Закат становился все более нереальным, вода постепенно превращалась в розовое соцветие, и уже нельзя было различить, где кончалось море и где начиналось небо. На опендеке никого не было.
Вдруг она отчетливо поняла, что устала и, кажется, больше уже ничего не хочет. Совсем ничего. Ей смертельно надоела вся эта фальшь и вся эта иллюзия жизни. Все эти пьяные разговоры, бар, разборки и скандалы с Йоргесом, маслянистые взгляды филиппинцев и негров, переписка с Беном, ожидание Джоша. Осталось ли в ней самой хоть что-то искреннее и настоящее? Корабль закончился. Что же он ей дал? Все опостылело. Ей захотелось плюнуть в темные воды моря, но она сдержалась. Почти перевесившись через край, она сжала зубы и посмотрела в отражение своих собственных глаз в блестящей поверхности перил. Время на корабле закончилось, а вот куда он ее привел?

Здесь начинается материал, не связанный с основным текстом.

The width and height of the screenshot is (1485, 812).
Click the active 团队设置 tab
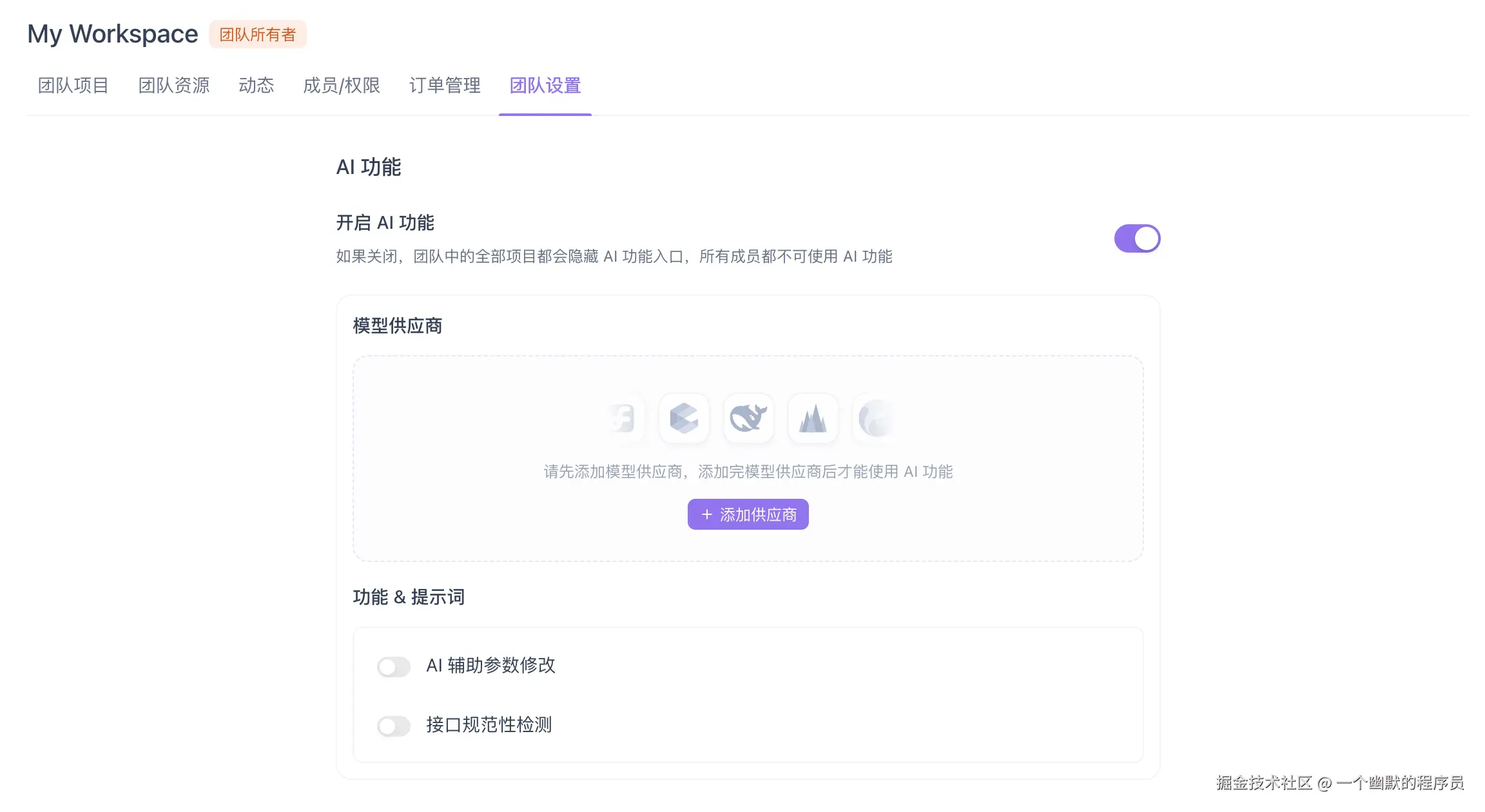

В коридоре девушка услышала голоса и разобрала Тамарин и Наташкин среди прочих. Как ей было их оставить? Алина так привыкла к ним, что девчонки стали ей, как сестры за эти короткие три месяца.

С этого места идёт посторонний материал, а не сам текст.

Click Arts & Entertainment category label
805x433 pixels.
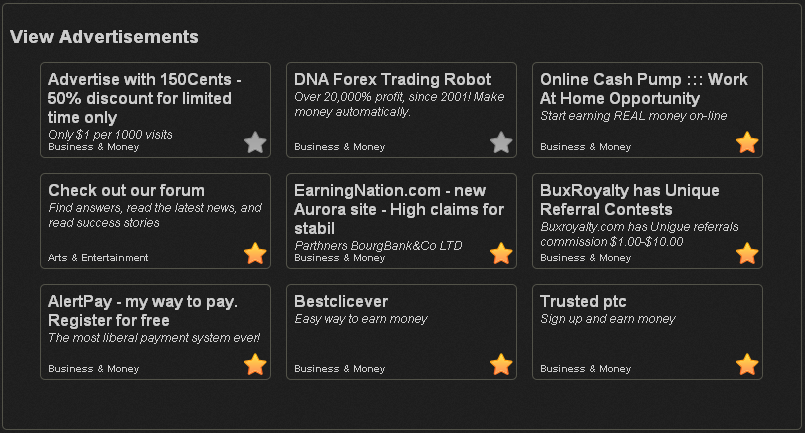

— Довели меня сегодня до белого каления! Ну как так можно? Пришла парочка американских русских и полчаса выбирали фарфор в подарок чьей-то маме. Это? Или может быть это? Или все же вот это, но уж точно не это! Через полчаса решили-таки. Выбрали какого-то дурацкого клоуна от Ядро. Ну ладно, клоун то в магазине, а вот коробка от него лежит в локере на другом конце корабля. Пришлось бежать. Подождите десять минут плиз, говорю. И бегу, как угорелая, с седьмого этажа на десятый. Прибегаю вся в мыле, лезешь в этом долбанном локере через коробки, переворачиваешь все, конечно же, нужная коробка обнаруживается в самом углу. Где- то под потолком пролезаешь, чуть все не обрушив, и подхватив в самый последний момент. С триумфом несешься назад по коридору, потому как лифт, конечно, где-то застрял. Вбегаю, нацепив перед этим улыбку под номером один, выдавая дежурное «спасибо за ожидание», и тут они мне выдают, ни мало не смущаясь, что все же решили выбрать другую. После чего, поборов вполне естественное желание запустить эту самую коробку им в рожу, все, также тупо улыбаясь и с заверениями: «Что вы, что вы, никакая это не проблема, я просто обожаю бегать по лестницам вверх-вниз, буквально хлебом не корми, дай только побегать вот так вот, тем более для таких приятных людей…». И бежишь назад с мыслью, что если они еще раз свое мнение изменят, так лучше им самим прыгнуть за борт, а коробка эта им вслед полетит не без моей помощи.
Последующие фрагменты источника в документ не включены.